WORK REQUIRED >>
In the records below, find the line containing "Remove the first Not Applied promo code"; give it again exactly, along with every line that follows, and nothing else.

(Beginning of INPUT FOR THIS TASK)

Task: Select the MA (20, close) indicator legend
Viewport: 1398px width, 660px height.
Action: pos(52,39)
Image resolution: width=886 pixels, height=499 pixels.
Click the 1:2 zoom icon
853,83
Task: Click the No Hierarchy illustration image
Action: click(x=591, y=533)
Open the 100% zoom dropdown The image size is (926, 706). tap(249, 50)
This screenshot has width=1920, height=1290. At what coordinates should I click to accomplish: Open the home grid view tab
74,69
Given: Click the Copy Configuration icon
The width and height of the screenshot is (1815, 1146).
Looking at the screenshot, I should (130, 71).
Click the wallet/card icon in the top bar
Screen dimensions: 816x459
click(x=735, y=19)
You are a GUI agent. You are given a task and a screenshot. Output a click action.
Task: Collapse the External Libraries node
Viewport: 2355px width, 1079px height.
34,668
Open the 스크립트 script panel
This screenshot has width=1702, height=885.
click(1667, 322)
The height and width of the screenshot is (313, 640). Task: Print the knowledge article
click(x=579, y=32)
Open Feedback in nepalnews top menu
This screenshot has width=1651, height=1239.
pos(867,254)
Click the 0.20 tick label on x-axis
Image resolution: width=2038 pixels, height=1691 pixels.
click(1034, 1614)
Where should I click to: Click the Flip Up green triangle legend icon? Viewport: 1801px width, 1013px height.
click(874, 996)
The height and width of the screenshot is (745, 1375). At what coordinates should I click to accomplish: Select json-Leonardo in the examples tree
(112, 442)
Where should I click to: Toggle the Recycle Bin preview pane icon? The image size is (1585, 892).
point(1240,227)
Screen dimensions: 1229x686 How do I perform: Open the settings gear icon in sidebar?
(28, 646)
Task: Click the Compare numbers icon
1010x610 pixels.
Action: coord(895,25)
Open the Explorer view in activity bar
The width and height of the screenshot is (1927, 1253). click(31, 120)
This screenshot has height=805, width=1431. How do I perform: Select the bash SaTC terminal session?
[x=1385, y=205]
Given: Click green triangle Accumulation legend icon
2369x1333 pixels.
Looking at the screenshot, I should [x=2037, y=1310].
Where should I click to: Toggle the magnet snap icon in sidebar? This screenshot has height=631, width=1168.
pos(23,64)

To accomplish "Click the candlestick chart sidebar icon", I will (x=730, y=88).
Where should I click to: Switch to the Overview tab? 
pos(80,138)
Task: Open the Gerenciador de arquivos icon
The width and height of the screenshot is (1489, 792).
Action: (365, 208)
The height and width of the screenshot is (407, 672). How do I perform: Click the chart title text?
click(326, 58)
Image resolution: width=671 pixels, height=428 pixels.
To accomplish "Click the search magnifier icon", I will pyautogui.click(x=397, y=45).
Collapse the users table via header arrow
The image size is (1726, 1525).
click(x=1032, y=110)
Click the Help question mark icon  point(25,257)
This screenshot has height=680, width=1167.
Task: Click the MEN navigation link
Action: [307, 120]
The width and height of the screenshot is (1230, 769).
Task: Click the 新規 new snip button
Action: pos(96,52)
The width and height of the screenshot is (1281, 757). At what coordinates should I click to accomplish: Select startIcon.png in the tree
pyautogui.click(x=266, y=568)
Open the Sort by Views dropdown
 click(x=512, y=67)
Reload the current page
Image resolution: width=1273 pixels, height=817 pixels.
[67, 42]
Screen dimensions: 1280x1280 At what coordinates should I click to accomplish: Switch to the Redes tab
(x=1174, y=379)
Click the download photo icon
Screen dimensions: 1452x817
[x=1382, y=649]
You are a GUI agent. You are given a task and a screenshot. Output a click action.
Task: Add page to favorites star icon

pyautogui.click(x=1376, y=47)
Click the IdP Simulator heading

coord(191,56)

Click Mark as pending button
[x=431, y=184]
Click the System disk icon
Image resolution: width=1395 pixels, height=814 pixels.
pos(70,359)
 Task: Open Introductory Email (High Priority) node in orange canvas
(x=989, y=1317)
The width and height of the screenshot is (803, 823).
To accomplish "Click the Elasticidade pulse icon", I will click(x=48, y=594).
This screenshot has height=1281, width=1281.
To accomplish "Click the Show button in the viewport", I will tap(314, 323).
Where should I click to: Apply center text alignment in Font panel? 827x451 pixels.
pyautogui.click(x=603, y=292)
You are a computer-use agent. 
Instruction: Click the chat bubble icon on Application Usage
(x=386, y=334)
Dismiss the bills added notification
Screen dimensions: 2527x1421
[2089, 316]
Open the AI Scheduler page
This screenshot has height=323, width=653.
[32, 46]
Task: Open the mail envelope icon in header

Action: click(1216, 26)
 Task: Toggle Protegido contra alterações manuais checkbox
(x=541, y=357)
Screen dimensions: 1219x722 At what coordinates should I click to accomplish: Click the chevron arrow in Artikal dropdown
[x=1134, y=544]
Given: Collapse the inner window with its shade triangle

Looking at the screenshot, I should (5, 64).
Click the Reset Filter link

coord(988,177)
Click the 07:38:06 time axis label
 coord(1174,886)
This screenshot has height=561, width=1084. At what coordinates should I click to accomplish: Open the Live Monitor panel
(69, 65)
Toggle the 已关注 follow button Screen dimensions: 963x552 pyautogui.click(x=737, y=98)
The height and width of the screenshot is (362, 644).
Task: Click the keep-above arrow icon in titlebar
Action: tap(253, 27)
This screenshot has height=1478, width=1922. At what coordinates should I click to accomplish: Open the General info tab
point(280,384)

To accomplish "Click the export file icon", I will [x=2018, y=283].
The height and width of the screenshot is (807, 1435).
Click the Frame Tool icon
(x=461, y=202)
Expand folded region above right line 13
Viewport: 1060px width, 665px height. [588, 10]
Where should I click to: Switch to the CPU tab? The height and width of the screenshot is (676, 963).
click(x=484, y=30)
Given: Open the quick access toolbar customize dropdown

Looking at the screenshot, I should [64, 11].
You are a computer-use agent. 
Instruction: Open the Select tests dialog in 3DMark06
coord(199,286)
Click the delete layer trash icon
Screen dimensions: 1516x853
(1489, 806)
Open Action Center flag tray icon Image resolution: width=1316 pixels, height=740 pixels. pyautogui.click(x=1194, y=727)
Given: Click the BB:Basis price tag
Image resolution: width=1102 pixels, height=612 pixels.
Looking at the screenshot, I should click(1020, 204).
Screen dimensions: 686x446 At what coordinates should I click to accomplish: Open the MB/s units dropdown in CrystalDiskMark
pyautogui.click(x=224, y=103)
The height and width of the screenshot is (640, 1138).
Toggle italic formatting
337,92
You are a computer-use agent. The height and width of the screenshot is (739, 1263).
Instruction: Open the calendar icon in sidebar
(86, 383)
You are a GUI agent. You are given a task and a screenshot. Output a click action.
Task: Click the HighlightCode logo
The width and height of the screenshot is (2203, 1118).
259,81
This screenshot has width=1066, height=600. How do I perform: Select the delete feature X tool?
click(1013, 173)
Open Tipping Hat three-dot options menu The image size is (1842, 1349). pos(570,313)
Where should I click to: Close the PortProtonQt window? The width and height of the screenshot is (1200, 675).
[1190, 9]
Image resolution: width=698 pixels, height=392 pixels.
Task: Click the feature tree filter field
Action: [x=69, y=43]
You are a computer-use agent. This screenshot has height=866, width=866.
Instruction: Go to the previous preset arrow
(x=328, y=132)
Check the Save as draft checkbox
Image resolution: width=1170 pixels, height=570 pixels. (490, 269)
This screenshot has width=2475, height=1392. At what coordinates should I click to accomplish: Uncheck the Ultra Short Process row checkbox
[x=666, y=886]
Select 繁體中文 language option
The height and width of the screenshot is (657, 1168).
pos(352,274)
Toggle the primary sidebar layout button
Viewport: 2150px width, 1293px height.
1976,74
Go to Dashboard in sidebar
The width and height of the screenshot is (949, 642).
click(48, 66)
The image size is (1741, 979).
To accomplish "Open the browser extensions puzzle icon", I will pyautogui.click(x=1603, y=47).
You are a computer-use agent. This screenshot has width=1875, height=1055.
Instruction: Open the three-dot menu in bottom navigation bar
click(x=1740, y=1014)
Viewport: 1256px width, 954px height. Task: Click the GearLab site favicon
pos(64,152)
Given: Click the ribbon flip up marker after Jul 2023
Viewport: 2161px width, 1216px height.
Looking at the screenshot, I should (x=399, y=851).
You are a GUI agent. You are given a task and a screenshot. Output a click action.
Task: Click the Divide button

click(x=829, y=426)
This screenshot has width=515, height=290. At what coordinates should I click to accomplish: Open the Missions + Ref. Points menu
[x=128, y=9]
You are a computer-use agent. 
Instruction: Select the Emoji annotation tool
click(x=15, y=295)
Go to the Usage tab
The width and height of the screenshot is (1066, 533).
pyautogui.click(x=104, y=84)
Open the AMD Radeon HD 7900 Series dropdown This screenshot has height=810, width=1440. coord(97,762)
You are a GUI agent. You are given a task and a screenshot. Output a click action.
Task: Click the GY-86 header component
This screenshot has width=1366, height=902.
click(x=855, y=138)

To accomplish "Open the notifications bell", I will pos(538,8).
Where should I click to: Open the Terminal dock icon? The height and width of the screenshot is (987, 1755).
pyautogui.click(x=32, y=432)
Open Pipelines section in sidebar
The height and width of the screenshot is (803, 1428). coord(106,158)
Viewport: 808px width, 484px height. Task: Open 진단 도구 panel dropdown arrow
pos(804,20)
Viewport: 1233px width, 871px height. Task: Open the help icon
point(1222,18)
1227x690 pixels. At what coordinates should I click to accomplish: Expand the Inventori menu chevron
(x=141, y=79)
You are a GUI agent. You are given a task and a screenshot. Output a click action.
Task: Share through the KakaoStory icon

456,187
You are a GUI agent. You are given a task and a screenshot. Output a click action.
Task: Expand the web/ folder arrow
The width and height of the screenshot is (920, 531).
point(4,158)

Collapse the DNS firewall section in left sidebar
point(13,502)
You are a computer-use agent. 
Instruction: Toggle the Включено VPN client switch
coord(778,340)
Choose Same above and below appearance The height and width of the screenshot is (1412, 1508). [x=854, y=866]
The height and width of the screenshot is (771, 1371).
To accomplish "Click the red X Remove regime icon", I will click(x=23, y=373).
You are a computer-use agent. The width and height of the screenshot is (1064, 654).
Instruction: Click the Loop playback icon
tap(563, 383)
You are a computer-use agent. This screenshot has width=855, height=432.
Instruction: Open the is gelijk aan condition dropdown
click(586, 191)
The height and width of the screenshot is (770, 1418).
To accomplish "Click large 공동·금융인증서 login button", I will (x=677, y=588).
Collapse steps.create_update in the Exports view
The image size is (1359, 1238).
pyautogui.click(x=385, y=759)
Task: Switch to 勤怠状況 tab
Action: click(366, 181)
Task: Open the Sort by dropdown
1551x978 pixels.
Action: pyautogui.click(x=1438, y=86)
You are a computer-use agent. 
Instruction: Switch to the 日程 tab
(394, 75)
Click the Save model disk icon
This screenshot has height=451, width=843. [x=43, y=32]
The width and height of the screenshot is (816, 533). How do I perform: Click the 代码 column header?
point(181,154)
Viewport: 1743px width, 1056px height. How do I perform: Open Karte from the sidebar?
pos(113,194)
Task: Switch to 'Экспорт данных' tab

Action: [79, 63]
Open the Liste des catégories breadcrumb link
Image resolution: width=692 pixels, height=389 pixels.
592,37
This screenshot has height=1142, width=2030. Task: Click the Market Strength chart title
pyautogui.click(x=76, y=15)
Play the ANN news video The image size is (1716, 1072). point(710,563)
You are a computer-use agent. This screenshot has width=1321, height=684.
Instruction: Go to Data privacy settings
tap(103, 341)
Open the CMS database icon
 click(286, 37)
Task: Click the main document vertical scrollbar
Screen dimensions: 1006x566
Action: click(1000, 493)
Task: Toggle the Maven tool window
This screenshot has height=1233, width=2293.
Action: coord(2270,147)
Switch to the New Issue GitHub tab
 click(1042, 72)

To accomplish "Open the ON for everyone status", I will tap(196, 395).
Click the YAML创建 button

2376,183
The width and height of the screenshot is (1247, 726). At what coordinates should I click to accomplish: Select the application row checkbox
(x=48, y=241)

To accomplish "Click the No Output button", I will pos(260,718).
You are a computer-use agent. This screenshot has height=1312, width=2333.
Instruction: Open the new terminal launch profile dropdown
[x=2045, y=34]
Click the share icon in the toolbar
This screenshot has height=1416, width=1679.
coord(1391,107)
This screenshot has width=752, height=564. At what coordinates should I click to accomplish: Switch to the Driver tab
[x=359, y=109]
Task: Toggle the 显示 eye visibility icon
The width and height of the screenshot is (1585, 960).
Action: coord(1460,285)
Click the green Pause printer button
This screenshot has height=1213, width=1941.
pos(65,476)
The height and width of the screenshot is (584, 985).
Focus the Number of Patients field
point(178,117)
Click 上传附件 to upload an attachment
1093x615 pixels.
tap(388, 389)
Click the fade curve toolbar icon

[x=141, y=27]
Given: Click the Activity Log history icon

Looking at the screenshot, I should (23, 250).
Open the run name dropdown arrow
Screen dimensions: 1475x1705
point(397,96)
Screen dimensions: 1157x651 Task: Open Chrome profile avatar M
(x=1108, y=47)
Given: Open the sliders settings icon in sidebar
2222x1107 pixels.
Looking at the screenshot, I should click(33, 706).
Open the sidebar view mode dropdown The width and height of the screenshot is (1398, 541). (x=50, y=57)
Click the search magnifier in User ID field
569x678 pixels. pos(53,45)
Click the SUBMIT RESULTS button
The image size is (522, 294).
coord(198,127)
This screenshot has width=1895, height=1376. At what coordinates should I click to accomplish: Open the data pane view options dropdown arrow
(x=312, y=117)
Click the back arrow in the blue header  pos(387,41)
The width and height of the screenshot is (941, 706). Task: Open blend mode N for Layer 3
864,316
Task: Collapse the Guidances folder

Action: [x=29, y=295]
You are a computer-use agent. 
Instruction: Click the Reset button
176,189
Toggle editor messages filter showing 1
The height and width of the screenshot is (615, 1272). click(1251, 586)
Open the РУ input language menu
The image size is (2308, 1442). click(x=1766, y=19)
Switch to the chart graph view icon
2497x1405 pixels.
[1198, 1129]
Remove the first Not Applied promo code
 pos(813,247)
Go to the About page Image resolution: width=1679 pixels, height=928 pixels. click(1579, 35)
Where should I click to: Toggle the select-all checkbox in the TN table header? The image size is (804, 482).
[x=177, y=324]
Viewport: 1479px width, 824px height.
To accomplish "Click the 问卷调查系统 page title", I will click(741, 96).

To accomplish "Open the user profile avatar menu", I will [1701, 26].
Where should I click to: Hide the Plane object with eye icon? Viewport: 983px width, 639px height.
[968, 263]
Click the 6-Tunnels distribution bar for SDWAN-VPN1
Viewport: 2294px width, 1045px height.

(End of INPUT FOR THIS TASK)

EXPECTED OUTPUT >>
Remove the first Not Applied promo code
 pos(813,247)
Go to the About page Image resolution: width=1679 pixels, height=928 pixels. click(1579, 35)
Where should I click to: Toggle the select-all checkbox in the TN table header? The image size is (804, 482).
[x=177, y=324]
Viewport: 1479px width, 824px height.
To accomplish "Click the 问卷调查系统 page title", I will click(741, 96).

To accomplish "Open the user profile avatar menu", I will [1701, 26].
Where should I click to: Hide the Plane object with eye icon? Viewport: 983px width, 639px height.
[968, 263]
Click the 6-Tunnels distribution bar for SDWAN-VPN1
Viewport: 2294px width, 1045px height.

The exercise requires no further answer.